INPUT MATERIAL:
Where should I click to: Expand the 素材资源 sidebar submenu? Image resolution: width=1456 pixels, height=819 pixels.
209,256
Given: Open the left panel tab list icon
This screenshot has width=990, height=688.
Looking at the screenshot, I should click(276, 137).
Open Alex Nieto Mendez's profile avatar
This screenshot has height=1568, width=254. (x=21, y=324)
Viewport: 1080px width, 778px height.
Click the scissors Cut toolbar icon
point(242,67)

PROBLEM REQUIREMENTS: All that belongs in the answer is the lines from the start of the entries above through the line containing "Viewport: 1080px width, 778px height.", each given exactly.

TASK OUTPUT:
Where should I click to: Expand the 素材资源 sidebar submenu? Image resolution: width=1456 pixels, height=819 pixels.
209,256
Given: Open the left panel tab list icon
This screenshot has width=990, height=688.
Looking at the screenshot, I should click(276, 137).
Open Alex Nieto Mendez's profile avatar
This screenshot has height=1568, width=254. (x=21, y=324)
Viewport: 1080px width, 778px height.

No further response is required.